敵機を見張る軍事施設“防空監視哨” 10代で任務に就いた亡き夫… 80年前の写真が語る少年たちの戦争 #戦争の記憶

太平洋戦争中に撮影された1枚の写真。かつて愛媛県新居浜市にあった軍事施設の前で撮られた、貴重なものであることがわかりました。画像が物語る戦争とは。

敵の飛行機を見張るための施設「防空監視哨」

郷土の歴史や文化などを研究する民間の団体「伊予史談会」のメンバー、多田仁(ただ・じん)さん(56)。7年にわたり防空監視哨(ぼうくうかんししょう)と呼ばれる軍事施設を調査しています。

太平洋戦争中に作られた防空監視哨は、敵の飛行機を見張るための施設です。敵機の飛来を確認すると本部に伝えられ、その情報をもとに各地に空襲警報が出されていました。ただ、わずかに現存している跡地以外に、監視哨に関する記録はほとんど残っておらず、詳しい実態はわかっていません。

多田さんが今年入手した1枚の写真。新居浜市にあった監視哨の前で、1943年に撮影されたと見られています。多田さんは「監視哨の見張り担当=哨員(しょういん)と女性たちが写った写真は極めて珍しい」と話します。

多田さん 「今まで証言や記録で得られていた女子青年団あるいは勤労奉仕隊、挺身隊みたいなもの。そうした女性たちが慰問に来ているという事実が、ここではっきり写真に残されたということですね」

亡き夫が監視哨の任務に 国を守るため未成年の少年・少女も動員

多田さんが訪ねたのは、新居浜市在住の小野美重子(みえこ)さん(94)。写真は、亡くなった夫・清里(きよさと)さんが保管していました。

多田さん
「監視哨、この建物をご覧になっていますか?」
美重子さん
「監視哨のことを大きな声では言えなかった。女子は皆、銃後の守りをして少年らは交代で番をする。飛行機が来ているか見ていたらしい」

写真には、当時10代後半だった清里さんが写っています。清里さんは、その後、出征。そして1947年、美重子さんと結婚しましたが、監視哨の任務については口にしなかったといいます。

美重子さん
「監視哨とは言っていたが、一切、監視哨の中身のことは外では言わなかった。戦争のことに関しては何にも言えなかった。絶対にそれは言えなかった

防空監視哨での監視は24時間体制で行われ、出征前の主に14~18歳までの少年が任務についていました。

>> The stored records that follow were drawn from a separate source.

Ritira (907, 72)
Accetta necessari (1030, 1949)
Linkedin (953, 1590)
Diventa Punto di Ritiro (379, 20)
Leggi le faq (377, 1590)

多田さんの調査では、戦時中、愛媛県内には約30か所の防空監視哨が存在し、推定で延べ3000人の少年たちが動員されたと考えられています。少年たちを励ますために、同世代の少女たちが食事などで交流する慰問活動も行われ、清里さんが残した写真は、その際、撮影したものと見られています。

80年前の集合写真には、国を守るために未成年の少年・少女も動員された事実が記録されていました。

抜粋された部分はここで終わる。